Aging gays and lesbians of a generation whose social survival, at least, depended largely on "staying hidden" may need coaxing to openly claim federal spousal benefits for which they are now eligible, a North Bay LGBT advocate said Thursday.
But advocates and experts appearing at a forum on Social Security benefits for same-sex spouses urged anyone who may have a valid claim to remember that Social Security benefits are earned through a lifetime of work, even if it's your husband's or your wife's.
"Be ambassadors," Assistant Social Security Regional Manager Hyacinth Hinojosa told about 100 people, encouraging them to spread the word about evolving eligibility standards, especially if they know someone who might qualify.
"Do not dally. ... By applying today you protect your benefits," Hinojosa said.
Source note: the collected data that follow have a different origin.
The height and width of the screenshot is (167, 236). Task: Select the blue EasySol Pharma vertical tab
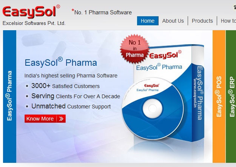tap(9, 96)
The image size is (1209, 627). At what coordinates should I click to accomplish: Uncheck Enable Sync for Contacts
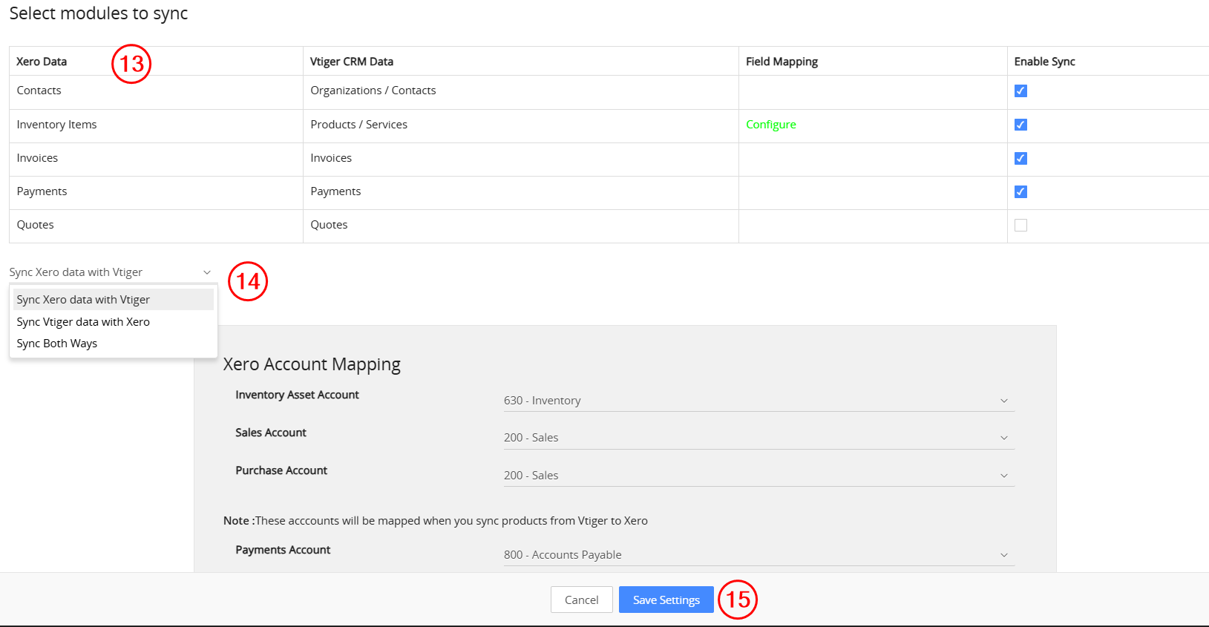point(1020,91)
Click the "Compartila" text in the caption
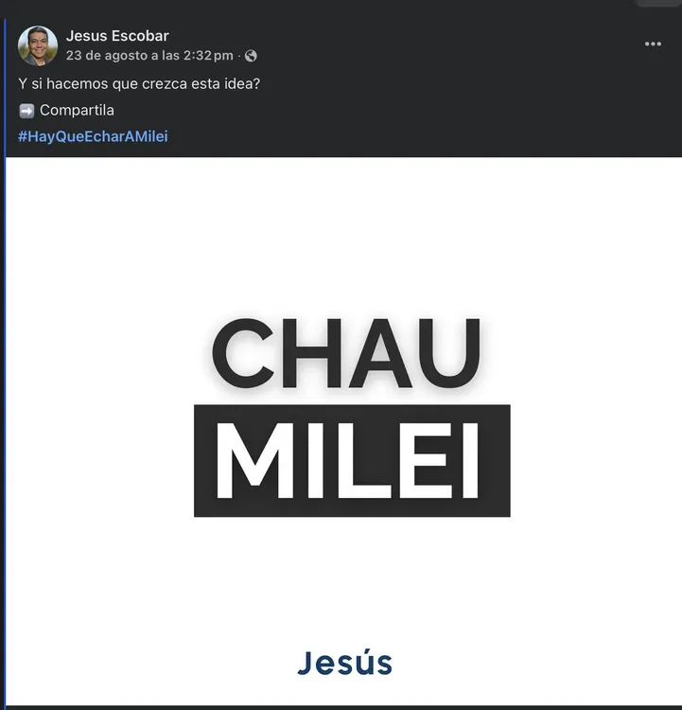 pos(77,111)
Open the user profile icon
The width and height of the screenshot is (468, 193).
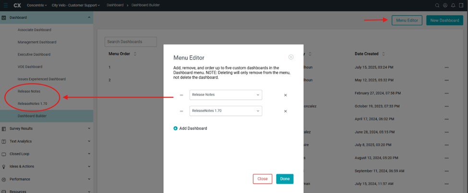445,6
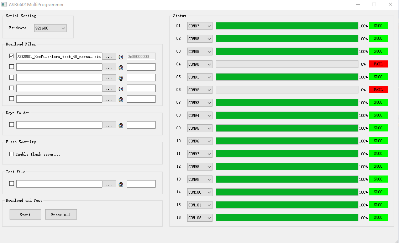Image resolution: width=399 pixels, height=243 pixels.
Task: Browse for the first download file
Action: [x=109, y=56]
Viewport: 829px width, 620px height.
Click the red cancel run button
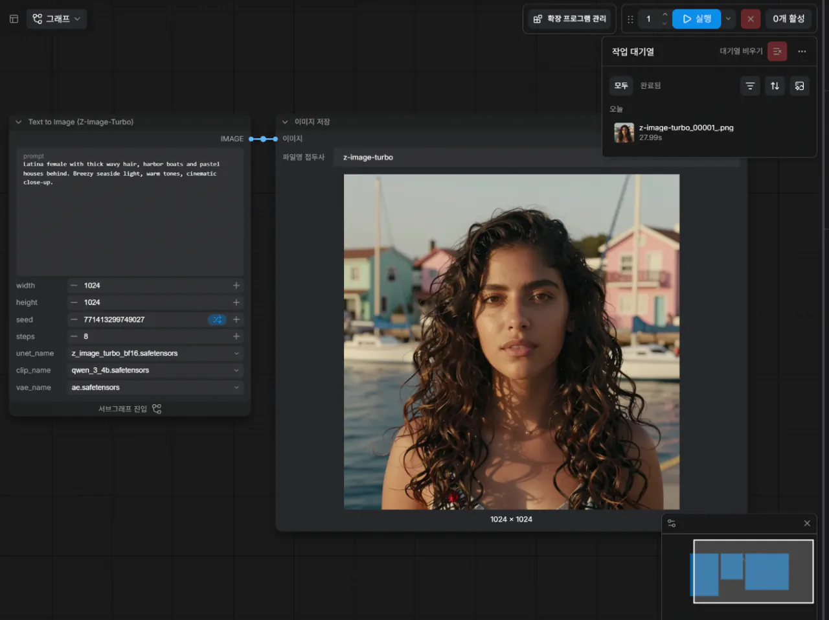click(751, 19)
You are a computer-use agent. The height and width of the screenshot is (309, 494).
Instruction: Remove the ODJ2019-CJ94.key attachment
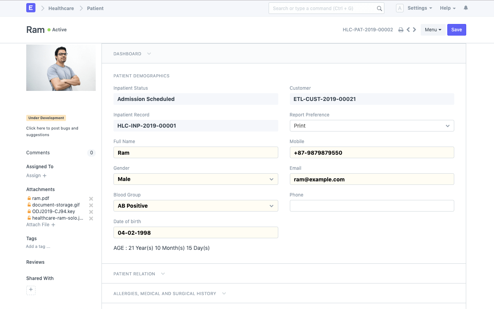pos(91,212)
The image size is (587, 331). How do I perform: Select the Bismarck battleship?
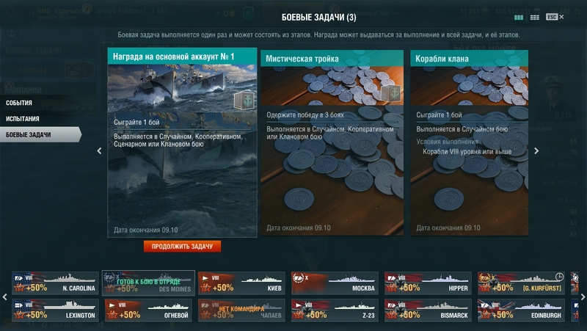[428, 310]
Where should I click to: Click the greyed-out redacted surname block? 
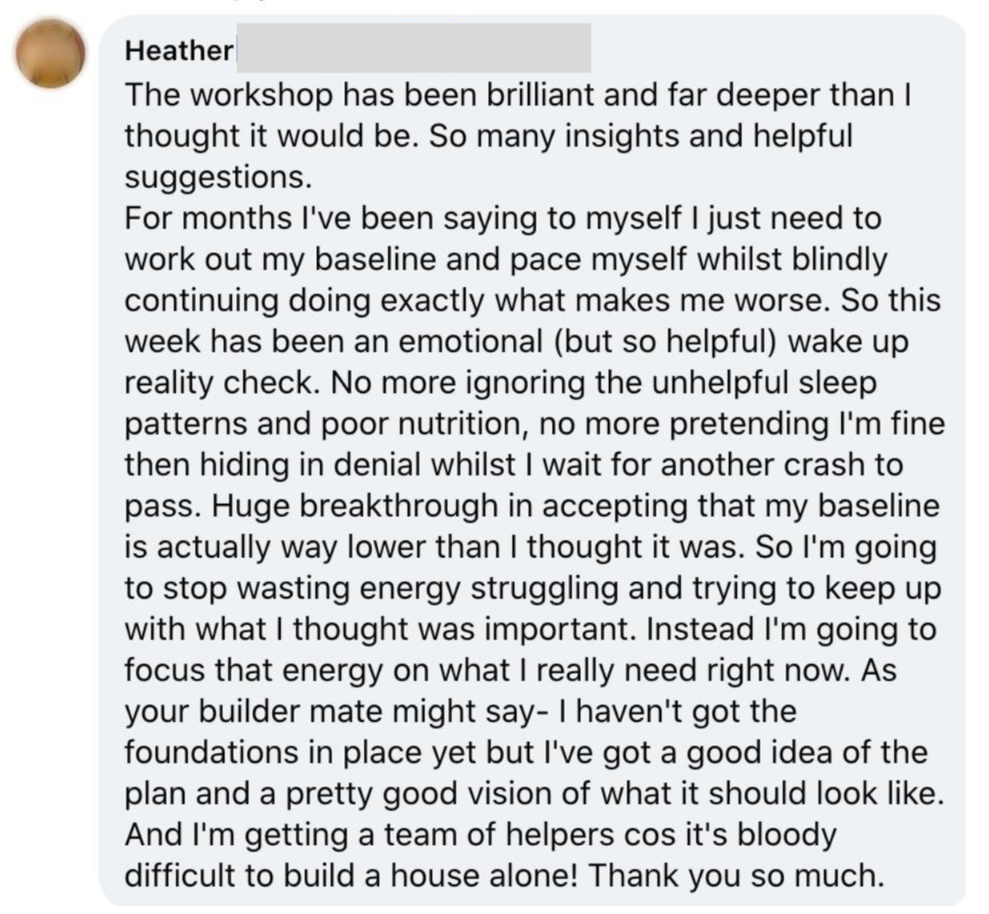414,48
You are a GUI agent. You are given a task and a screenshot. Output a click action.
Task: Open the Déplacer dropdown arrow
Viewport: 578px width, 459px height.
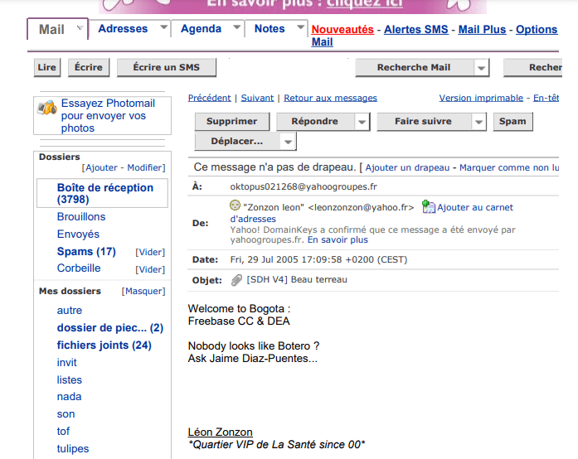[x=288, y=143]
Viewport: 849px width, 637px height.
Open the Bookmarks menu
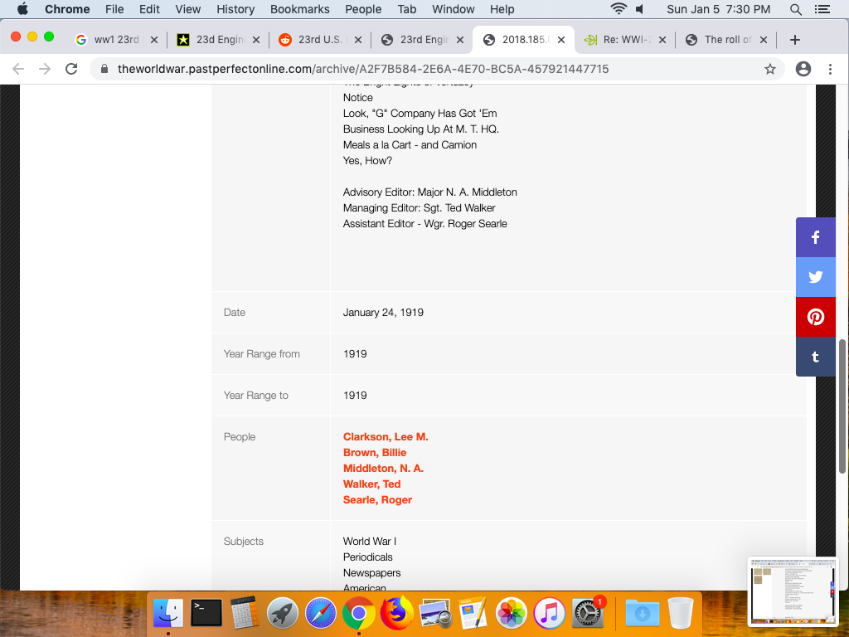pos(300,9)
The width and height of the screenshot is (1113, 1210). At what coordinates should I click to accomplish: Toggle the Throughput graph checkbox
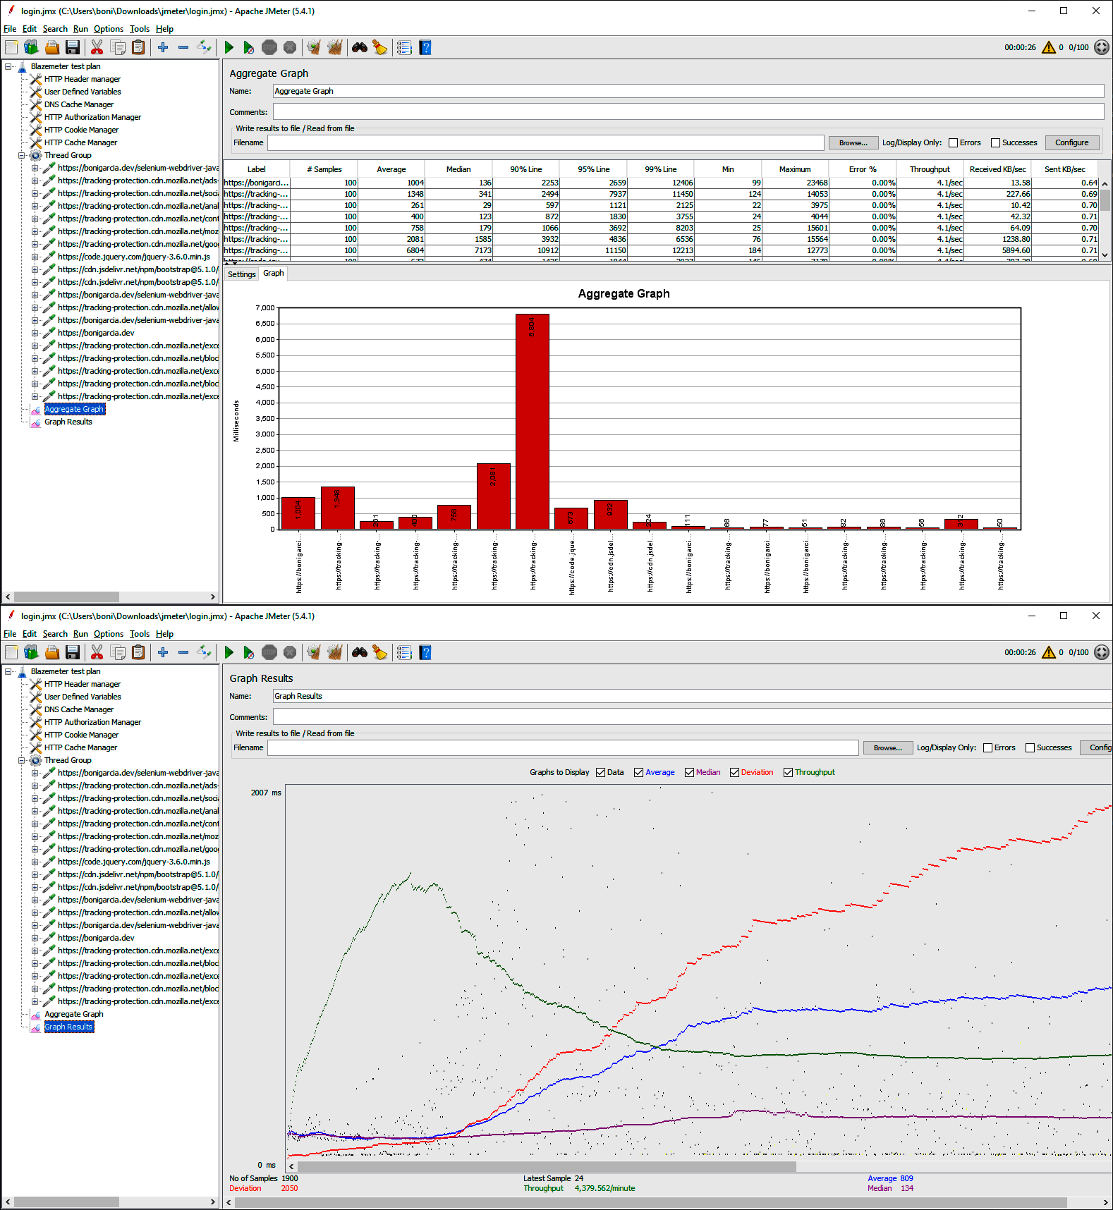click(788, 772)
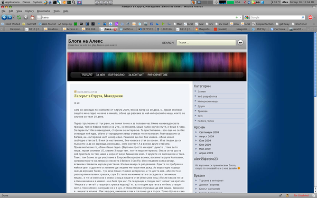Toggle Tor Disabled status in status bar
Screen dimensions: 317x198
tap(301, 195)
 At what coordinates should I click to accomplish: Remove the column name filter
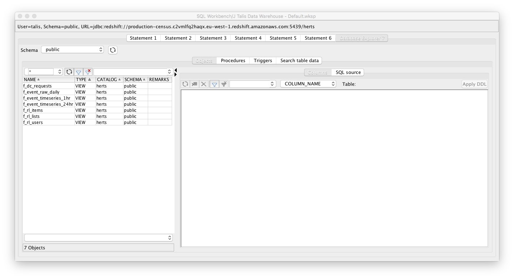pos(224,84)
The event was one of three held in the greater Bay Area this week to launch a nationwide campaign by the National Committee to Preserve Social Security & Medicare Foundation to expand awareness of shifting benefit regulations in the wake of a U.S. Supreme Court ruling that paved the way for gays and lesbians to claim spousal benefits in states that recognize same-sex marriage.
The "big winners," said Web Phillips, who retired after 31 years with the Social Security Administration and now serves on the national advocacy committee, are mostly retirees whose own work record entitles them to a lower Social Security benefit than they would be able to claim using their spouse's record.
But there are also children — about a quarter-million nationally — who are newly eligible for Social Security benefits as the children of parents whose marriage is now legally valid, he said.
"There's a possibility there are many people out there who would get more if they apply," Phillips said.
One of Thursday's panelists, Sebastopol estate planning attorney Tate Birnie, said many legal advocates believe Californians who are not married but are in registered domestic partnerships will be eligible for federal spousal benefits once the Social Security guidelines are completely spelled out.
California law explicitly endows registered domestic partners with the same rights and responsibilities as spouses, while the Social Security Act specifically reserves spousal benefits for wives, husbands and those considered a spouse for the purpose of inheritance when the deceased has not filed a will.
"That clearly holds for registered domestic partners," Birnie said.
The Social Security Administration, with the U.S. Department of Justice, is still adjusting its guidelines to abide by the high court ruling that struck down federal law prohibiting same-sex couples from accessing spousal benefits.
Advocates recommended anyone potentially eligible — including registered domestic partners, Birnie said — move forward with claims to mark the date to which any benefits should accrue.